What happened
SK Hynix on Monday laid out plans for a Nasdaq listing that could raise up to $28 billion, with proceeds funneled into a multi-year expansion of high-bandwidth memory production, according to a CryptoBriefing report published Monday. The move would mark one of the largest US-listed capital raises by a Korean issuer and put SK Hynix on the same board as the AI accelerator names its chips already supply.
The company already trades on the KOSPI in Seoul. A US listing gives it a deeper pool of dollar-denominated capital and a natural currency for potential acquisitions. Management framed the raise as tied directly to AI accelerator demand, where HBM stacks have become the binding constraint on chip performance rather than the logic die.
The size is the point. $28 billion sits in a rarefied bucket of trillion-won capital raises, and it signals the company is planning capacity for a cycle running well past 2027 rather than a defensive top-up.
Why it matters
AI infrastructure spending has become the most crowded trade in global equity markets, and SK Hynix sits at the exact bottleneck. High-bandwidth memory is what lets an Nvidia H-series or a Google TPU actually stream data fast enough to keep the tensor cores fed. Samsung and Micron compete in the HBM segment, but SK Hynix has been positioned as a lead supplier into the current accelerator cycle.

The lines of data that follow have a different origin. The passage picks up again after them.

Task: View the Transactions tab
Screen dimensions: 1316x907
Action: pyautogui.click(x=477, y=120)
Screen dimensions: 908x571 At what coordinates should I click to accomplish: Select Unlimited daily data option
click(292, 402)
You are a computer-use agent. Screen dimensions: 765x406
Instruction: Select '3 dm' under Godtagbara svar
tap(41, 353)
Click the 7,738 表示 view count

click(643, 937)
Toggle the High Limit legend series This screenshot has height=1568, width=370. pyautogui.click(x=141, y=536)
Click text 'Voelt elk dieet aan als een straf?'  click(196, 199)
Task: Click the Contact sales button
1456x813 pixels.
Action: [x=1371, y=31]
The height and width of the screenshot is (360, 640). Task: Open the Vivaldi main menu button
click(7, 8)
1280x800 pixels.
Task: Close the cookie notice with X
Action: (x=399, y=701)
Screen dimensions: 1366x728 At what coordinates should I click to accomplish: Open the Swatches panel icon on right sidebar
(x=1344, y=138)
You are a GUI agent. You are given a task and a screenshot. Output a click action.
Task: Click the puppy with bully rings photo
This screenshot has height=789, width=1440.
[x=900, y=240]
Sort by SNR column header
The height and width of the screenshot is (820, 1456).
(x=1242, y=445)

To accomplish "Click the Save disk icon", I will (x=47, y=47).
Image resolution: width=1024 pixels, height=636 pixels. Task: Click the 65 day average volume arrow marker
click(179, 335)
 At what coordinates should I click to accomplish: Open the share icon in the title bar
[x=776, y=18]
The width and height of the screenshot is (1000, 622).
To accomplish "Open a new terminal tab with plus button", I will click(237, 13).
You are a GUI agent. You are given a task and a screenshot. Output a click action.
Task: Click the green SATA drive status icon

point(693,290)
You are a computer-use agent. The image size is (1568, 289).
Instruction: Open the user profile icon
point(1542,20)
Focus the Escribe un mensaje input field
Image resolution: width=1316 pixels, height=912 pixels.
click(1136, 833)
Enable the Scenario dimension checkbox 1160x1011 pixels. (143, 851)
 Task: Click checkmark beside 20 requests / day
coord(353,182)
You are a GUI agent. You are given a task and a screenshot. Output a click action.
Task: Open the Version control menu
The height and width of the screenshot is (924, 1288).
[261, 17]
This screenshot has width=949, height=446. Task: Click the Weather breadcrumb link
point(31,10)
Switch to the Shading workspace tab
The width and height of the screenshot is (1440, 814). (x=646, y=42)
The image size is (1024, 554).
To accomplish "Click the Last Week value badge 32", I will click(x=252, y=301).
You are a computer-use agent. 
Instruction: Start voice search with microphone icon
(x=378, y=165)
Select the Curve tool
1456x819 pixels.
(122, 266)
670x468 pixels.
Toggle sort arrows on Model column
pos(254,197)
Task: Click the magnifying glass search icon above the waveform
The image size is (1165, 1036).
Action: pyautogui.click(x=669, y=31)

The Korea discount is real and quantifiable. Korean equities trade at persistent multiples below regional peers, in part because of governance concerns and cross-shareholding structures that US pools have long flagged. A US listing sidesteps a chunk of that friction and forces sharper disclosure. If it works for SK Hynix, expect Samsung Electronics and other Korean champions to look at the same playbook.